Screenshot - 9_5_2008 , 8_04_16 AM_thumb.png
Writer Cory Doctorow has an important blog essay up today about the downsides of writers trying to solicit payments directly from readers to support their work.

The essay touches on many of the issues I raised in my article on the first year of DonationCoder and our attempt to set up a donation-funded website here.

To concretize the metaphor: I don’t care about making sure that everyone who gets a copy of my books pays me for them — what I care about is ensuring that the everyone who would pay me decent money for a book has the opportunity to do so.

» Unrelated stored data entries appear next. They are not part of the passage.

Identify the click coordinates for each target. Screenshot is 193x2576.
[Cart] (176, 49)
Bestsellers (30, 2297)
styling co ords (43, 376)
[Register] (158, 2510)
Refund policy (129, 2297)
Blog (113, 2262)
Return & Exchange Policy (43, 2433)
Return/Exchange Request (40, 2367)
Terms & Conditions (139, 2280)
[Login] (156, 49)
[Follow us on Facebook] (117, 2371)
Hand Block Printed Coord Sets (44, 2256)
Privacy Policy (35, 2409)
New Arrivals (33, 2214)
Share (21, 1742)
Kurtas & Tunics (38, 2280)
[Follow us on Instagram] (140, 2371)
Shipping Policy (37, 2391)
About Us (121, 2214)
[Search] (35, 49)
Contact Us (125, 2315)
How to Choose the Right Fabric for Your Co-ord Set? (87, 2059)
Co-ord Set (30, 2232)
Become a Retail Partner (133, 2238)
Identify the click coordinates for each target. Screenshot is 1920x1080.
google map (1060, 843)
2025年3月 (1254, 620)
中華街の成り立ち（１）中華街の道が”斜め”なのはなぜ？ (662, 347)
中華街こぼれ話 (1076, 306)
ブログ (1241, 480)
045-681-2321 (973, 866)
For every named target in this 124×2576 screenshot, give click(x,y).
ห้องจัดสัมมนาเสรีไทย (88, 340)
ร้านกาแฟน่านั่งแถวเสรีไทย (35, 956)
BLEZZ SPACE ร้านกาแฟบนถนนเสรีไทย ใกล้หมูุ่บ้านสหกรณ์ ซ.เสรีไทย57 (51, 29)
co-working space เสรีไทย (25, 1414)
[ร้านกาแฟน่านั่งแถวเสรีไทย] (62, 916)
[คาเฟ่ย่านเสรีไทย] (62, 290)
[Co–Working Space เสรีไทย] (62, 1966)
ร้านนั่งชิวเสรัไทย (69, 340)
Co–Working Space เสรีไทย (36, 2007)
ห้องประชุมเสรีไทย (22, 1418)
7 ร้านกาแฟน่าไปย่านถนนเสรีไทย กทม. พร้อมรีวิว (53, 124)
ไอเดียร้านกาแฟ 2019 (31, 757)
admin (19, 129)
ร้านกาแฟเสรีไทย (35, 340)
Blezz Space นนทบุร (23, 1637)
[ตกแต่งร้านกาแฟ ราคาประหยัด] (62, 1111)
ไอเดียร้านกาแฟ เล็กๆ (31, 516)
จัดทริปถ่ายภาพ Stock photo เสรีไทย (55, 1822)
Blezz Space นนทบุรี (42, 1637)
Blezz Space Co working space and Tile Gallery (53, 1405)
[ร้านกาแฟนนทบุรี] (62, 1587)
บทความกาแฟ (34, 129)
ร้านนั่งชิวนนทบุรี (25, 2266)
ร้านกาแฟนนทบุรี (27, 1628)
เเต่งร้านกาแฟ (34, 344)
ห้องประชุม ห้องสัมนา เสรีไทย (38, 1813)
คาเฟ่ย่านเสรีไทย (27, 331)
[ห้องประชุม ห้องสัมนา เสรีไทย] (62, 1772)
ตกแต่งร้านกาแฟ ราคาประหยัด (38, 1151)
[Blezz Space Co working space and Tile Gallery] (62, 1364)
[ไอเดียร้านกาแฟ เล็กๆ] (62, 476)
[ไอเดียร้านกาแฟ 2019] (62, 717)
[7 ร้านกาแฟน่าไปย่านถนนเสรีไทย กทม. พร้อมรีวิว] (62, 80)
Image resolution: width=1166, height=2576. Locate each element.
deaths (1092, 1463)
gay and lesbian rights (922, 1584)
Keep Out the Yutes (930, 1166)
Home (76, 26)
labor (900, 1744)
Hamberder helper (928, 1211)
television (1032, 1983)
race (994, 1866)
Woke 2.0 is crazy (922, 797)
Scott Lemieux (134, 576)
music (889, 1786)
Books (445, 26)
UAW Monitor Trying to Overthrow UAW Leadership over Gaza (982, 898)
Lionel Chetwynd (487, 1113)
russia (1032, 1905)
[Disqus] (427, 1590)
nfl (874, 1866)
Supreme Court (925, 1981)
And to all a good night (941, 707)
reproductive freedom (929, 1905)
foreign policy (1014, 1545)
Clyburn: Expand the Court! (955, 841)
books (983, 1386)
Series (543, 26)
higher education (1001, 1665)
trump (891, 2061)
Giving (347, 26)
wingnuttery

I don’t want to hold 13-year-olds by the ankles and shake them until their allowance falls out of their pockets, but I do want to be sure that when their parents are thinking about a gift for them, the first thing that springs to mind is my latest $20-$25 hardcover...

More well thought out stuff worth excerpting about how the relationship changes when you ask for money, and not always in a good way..

http://www.locusmag....w-macropayments.html


I guess my main point of divergence with Cory is not in his laying out of the problems, but in what it sounds like he is saying is a viable solution: give away the digital media and hope the publisher can convince the rich fans people to buy tshirts and gold leaf leatherbound hardcopies.

The essay, at least from my standpoint, feels like it's only half complete.. it lays out well some of the serious problems with collecting micropayments (or microdonations), but doesn't really try to come up with a working framework -- other than to suggest that a writer can make their real money when the fans with lots of money buy the extras (special editions, tshirts, etc.).

To me, that is a problematic solution to the problem, with it's own negative repercussions.  It puts much more pressure onto the role of marketing and hype and advertising to sell all this garbage like tshirts and stuff unrelated to the actual content of what's being produced.  What happens when the actual writing by the author becomes merely the way to sell action figures?

I just think we would be a healthier society if we could figure out a way to make it possible and easy and fun and a rewarding experience to be able to contribute directly to the authors of the work we like.

Many of the worries Cory has about what happens when an author "convinces" someone to pay for their material but then the "customer" gets home and decides they don't like it, disappear if you let people donate AFTER they decide they like the work -- so it's not like their aren't alternatives.

To me, the fundamental impediments to artists/writers making enough money to survive on donations is a combination of the difficulty in users making such donations (without worrying about security), and the mindset that has developed that everything should be either expensive or free (and supported by ads).